Are Bank of America and J P Morgan Chase, et. al. Accounting to Anyone for How They Spend Billions Appropriated to Save Homeowners from Foreclosure?
Posted By Cliff Tuttle | August 30, 2009
Posted by Cliff Tuttle (c) 2009
Here’s an interesting story, courtesy of DSNews.com, a daily email newsletter about the business of servicing defaulted mortgages.
About twenty one of the top twenty five participants in the Home Affordable Mortgage Program were big-time subprime lenders who were the originators of about one trillion bucks worth of high interest loans that nearly caused the economies of the word to . . . well, you know. A few of them have been forced to settle large suits involving chicanery committed during the subprime heyday or were closed or merged by regulators in its aftermath.

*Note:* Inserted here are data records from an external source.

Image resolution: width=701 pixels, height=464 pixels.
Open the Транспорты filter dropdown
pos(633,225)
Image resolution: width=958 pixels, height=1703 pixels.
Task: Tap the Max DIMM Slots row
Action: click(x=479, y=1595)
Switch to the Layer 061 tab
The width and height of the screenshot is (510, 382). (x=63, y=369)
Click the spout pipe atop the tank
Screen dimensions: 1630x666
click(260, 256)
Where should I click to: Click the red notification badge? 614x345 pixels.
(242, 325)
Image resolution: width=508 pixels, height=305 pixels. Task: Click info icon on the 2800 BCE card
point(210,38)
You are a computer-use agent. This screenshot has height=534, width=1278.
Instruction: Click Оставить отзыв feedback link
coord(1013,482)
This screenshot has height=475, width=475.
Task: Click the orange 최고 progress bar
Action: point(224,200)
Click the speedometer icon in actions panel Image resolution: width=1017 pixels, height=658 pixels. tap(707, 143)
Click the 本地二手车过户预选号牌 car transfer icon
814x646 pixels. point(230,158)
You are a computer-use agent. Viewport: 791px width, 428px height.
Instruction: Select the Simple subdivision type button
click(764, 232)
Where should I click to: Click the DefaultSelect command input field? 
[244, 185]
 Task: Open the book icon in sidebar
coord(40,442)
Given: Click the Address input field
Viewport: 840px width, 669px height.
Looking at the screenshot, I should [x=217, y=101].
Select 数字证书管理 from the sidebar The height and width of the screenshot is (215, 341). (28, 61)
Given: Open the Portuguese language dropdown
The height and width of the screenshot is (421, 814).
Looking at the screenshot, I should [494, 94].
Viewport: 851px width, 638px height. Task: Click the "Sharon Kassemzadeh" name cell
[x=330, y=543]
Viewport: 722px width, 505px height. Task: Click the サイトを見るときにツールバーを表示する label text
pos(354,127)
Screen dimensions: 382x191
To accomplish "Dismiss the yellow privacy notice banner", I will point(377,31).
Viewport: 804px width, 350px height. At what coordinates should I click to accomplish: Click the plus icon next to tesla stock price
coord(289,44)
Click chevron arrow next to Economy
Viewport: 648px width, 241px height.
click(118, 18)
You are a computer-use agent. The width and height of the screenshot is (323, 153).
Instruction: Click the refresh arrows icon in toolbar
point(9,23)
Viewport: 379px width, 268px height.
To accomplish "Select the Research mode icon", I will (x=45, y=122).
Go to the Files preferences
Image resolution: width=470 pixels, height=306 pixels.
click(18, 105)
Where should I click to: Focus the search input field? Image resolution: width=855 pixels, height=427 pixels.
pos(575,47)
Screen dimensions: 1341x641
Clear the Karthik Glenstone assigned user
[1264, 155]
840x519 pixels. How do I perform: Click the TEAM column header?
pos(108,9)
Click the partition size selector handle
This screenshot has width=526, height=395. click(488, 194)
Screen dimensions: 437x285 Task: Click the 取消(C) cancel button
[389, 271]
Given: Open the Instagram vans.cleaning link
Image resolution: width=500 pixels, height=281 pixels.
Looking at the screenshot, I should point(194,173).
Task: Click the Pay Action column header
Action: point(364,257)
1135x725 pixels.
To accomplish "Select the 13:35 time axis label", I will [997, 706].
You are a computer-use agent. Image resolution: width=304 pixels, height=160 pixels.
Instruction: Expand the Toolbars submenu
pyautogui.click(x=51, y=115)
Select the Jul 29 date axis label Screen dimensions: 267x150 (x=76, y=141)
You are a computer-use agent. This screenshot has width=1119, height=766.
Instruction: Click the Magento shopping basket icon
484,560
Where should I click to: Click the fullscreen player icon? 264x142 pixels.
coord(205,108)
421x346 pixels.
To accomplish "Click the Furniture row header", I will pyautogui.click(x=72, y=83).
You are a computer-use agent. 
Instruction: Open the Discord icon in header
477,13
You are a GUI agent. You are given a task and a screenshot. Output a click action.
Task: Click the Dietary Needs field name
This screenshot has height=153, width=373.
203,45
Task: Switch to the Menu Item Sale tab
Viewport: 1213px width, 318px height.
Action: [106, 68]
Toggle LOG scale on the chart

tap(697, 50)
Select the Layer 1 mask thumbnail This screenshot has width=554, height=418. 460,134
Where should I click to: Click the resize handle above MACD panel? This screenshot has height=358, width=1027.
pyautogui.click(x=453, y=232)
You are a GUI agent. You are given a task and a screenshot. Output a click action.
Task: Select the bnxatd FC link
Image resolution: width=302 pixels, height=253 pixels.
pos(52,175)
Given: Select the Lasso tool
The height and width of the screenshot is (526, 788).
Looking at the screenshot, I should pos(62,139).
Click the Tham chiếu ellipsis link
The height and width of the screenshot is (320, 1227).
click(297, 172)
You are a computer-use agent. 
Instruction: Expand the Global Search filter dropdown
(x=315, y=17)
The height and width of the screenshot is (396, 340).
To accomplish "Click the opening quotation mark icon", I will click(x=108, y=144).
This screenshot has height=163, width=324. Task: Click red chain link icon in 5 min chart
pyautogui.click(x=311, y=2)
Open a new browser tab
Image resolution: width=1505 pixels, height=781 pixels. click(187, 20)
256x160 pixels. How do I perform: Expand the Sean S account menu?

Now the feds are giving this gang $50 Billion or so to fix what they broke.
So, B of A gets $6.9 Billion of “incentives” to modify mortgages with J. P. Morgan Chase and Wells Fargo not far behind. Fascinating, but is anyone verifying on an adequate scale that these lending giants are doing what they say they are doing? That means a large number of qualified individuals must begin reviewing files — millions of files. That also means asking questions and getting answers from people who may have something to hide.
I am willing to bet a month of lunches that there is no plan for adequate oversight of this activity. How could there be? What army of auditors has been mustered to do it? Don’t say federal bank examiners can do it in their spare time. They don’t have any. Not on this monumental scale.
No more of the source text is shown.